» Problem to solve
What do the lines from the top of the data through the line with "boetc.lviv@gmail.com (99, 1561)" say? Quote them exactly and include both ends.

[Collected data entries]

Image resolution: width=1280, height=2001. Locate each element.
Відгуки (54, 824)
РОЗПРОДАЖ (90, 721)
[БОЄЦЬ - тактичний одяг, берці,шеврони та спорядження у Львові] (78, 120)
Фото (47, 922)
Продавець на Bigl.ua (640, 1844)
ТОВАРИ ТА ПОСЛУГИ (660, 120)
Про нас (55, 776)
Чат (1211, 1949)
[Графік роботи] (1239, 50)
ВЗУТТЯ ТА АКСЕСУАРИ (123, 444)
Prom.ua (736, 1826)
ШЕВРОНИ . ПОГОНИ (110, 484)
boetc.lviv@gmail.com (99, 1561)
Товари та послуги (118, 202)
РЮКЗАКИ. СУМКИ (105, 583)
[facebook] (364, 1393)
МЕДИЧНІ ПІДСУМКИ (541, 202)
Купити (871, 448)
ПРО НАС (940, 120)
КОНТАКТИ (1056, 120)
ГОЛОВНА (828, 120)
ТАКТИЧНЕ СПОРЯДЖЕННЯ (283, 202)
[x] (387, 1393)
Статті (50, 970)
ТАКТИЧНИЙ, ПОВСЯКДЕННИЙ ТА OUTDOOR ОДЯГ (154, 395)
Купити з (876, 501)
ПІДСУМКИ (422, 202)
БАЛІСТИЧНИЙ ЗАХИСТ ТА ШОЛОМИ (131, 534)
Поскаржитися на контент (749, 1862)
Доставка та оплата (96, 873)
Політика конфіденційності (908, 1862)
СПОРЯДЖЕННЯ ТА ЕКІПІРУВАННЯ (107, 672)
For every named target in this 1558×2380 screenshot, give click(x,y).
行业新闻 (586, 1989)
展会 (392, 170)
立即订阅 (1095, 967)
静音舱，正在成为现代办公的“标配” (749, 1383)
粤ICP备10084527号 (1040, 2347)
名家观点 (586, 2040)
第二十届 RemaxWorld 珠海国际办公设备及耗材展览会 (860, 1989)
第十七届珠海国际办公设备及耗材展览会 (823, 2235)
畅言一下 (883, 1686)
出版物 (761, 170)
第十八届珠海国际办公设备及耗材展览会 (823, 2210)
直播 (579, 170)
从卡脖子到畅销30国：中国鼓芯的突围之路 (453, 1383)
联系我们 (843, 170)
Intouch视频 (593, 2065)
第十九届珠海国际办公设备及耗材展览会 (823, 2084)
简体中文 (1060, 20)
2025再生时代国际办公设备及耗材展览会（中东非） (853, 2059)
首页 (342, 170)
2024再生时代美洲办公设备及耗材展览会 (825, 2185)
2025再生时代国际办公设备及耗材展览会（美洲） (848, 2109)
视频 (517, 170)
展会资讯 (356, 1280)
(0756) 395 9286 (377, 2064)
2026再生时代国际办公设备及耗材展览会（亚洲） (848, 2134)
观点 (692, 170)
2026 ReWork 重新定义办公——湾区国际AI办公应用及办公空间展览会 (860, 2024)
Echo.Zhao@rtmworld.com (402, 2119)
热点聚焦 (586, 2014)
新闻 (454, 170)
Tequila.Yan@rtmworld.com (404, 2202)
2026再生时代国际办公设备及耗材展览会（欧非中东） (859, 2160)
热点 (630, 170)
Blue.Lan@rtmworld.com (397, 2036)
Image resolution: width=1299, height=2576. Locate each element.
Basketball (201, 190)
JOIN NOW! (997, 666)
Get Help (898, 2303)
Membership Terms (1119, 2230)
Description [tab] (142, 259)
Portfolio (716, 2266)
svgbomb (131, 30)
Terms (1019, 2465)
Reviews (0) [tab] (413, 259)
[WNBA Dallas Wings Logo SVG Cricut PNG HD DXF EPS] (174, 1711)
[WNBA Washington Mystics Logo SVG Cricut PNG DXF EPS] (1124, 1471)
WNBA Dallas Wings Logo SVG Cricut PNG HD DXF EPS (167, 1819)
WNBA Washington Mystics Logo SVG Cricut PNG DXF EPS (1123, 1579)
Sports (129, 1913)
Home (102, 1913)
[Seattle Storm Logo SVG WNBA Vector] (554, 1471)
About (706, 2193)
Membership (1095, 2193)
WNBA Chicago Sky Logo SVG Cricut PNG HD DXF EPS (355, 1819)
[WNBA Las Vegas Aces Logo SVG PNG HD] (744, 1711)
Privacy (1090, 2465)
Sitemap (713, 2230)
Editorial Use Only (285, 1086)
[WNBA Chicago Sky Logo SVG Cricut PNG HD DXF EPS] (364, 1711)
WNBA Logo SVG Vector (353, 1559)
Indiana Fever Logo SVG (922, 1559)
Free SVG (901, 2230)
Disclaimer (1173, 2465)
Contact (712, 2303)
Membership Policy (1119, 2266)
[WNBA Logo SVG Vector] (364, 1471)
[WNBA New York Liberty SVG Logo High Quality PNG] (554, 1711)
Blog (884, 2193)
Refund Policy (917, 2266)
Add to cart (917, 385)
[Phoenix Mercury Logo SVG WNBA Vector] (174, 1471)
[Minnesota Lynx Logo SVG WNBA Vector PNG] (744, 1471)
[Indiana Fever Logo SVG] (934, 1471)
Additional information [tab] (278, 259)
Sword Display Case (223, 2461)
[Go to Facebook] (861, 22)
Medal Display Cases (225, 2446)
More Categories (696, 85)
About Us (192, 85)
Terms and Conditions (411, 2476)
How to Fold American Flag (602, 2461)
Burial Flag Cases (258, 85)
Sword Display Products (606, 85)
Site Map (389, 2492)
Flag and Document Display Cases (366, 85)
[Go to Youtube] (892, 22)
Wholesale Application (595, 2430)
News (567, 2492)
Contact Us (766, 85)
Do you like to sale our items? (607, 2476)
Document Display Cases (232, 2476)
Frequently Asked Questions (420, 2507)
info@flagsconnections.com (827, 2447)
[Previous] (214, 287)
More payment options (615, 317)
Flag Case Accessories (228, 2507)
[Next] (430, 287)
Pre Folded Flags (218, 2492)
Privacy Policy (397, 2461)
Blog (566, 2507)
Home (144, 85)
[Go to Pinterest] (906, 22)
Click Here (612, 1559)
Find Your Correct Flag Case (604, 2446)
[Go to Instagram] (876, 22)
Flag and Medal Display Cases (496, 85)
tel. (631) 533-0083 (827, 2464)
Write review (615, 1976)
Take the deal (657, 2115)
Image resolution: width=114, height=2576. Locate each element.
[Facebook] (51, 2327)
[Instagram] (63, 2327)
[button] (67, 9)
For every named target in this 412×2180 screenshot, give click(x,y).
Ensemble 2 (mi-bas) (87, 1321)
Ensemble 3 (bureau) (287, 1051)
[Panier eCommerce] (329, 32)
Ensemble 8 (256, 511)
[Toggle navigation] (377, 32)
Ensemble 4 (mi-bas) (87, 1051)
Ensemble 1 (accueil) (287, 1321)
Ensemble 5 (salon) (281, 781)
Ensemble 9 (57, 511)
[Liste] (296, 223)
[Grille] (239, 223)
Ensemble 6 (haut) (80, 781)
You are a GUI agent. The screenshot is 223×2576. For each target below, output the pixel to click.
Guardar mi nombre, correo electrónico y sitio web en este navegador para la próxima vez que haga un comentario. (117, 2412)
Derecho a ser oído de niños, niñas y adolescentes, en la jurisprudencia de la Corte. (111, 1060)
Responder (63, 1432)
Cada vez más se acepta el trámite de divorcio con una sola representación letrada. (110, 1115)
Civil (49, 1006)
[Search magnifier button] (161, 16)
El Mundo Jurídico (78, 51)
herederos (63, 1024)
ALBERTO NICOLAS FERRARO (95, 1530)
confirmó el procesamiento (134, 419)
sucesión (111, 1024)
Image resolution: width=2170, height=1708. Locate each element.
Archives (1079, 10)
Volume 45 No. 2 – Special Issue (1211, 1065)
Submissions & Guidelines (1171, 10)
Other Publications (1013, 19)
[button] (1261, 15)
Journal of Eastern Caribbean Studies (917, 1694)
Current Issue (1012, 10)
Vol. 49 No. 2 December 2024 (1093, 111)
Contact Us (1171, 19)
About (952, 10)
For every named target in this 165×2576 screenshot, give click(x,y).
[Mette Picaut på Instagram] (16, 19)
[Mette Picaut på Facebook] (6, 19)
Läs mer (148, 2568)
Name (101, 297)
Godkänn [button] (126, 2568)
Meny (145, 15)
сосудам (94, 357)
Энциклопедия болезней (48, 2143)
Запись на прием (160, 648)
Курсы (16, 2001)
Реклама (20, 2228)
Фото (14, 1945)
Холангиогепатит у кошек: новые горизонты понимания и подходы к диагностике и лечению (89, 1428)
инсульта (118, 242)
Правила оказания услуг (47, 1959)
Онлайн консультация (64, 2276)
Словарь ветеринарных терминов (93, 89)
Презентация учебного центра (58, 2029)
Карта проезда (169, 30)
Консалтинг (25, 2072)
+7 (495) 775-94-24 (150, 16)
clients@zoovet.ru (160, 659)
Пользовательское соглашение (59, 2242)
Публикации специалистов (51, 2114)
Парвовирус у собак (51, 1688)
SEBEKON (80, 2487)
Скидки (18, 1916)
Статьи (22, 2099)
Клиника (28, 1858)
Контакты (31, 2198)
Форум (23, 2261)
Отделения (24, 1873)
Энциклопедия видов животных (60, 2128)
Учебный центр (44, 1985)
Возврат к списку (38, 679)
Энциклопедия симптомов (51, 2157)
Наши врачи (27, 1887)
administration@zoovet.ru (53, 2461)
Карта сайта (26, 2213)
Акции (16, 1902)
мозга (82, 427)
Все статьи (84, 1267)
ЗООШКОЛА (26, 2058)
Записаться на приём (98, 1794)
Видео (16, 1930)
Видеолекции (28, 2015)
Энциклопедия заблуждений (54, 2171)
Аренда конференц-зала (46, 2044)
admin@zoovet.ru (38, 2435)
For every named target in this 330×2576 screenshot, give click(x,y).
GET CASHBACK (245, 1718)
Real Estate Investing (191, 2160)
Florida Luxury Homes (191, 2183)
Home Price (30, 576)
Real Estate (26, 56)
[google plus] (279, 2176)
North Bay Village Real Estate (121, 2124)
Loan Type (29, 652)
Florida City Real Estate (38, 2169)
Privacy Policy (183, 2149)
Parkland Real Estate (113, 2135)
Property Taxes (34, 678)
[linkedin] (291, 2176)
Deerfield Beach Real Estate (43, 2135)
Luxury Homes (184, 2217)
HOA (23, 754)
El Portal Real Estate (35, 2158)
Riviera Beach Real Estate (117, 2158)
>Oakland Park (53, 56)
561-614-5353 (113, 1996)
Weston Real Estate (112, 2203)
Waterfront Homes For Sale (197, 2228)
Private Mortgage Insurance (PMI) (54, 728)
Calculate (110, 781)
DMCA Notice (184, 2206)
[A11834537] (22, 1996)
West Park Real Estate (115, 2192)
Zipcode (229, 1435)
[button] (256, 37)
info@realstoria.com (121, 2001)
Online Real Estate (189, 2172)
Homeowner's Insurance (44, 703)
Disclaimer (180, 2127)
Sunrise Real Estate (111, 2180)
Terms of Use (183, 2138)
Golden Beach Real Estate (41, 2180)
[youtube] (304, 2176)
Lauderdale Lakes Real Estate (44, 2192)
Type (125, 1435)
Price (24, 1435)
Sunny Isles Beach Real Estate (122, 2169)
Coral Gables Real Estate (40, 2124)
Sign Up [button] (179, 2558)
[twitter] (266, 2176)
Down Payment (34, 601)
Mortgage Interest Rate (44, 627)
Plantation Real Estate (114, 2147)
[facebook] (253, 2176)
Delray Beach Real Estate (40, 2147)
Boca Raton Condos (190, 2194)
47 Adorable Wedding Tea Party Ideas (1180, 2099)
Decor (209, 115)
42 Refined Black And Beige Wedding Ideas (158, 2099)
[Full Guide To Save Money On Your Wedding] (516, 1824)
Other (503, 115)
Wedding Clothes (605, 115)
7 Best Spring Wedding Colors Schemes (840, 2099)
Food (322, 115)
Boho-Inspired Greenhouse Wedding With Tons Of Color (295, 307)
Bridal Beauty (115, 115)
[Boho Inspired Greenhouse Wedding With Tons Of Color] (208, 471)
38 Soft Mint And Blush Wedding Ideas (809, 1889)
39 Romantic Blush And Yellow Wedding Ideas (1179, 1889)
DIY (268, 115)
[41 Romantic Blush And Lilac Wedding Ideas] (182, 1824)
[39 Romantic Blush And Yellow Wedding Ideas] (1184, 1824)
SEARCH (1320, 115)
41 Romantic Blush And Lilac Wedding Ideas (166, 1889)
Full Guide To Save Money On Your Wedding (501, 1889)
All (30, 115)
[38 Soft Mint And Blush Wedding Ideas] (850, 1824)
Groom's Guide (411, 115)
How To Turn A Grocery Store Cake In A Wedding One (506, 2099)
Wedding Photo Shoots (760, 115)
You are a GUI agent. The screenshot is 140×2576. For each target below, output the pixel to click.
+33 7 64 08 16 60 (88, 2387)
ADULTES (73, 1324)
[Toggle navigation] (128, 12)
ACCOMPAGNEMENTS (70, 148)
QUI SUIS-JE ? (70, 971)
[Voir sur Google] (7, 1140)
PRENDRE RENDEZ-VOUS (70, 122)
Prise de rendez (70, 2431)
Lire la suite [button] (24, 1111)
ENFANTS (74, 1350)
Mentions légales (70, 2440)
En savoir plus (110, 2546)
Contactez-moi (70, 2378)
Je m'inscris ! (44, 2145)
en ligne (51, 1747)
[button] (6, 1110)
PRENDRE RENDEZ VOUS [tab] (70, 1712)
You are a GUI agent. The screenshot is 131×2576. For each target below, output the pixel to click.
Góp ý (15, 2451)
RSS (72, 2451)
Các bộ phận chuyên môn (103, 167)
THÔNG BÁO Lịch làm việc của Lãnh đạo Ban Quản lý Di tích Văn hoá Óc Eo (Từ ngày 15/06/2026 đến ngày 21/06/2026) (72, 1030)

» Result below
Image resolution: width=1280, height=2001. Locate each element.
Відгуки (54, 824)
РОЗПРОДАЖ (90, 721)
[БОЄЦЬ - тактичний одяг, берці,шеврони та спорядження у Львові] (78, 120)
Фото (47, 922)
Продавець на Bigl.ua (640, 1844)
ТОВАРИ ТА ПОСЛУГИ (660, 120)
Про нас (55, 776)
Чат (1211, 1949)
[Графік роботи] (1239, 50)
ВЗУТТЯ ТА АКСЕСУАРИ (123, 444)
Prom.ua (736, 1826)
ШЕВРОНИ . ПОГОНИ (110, 484)
boetc.lviv@gmail.com (99, 1561)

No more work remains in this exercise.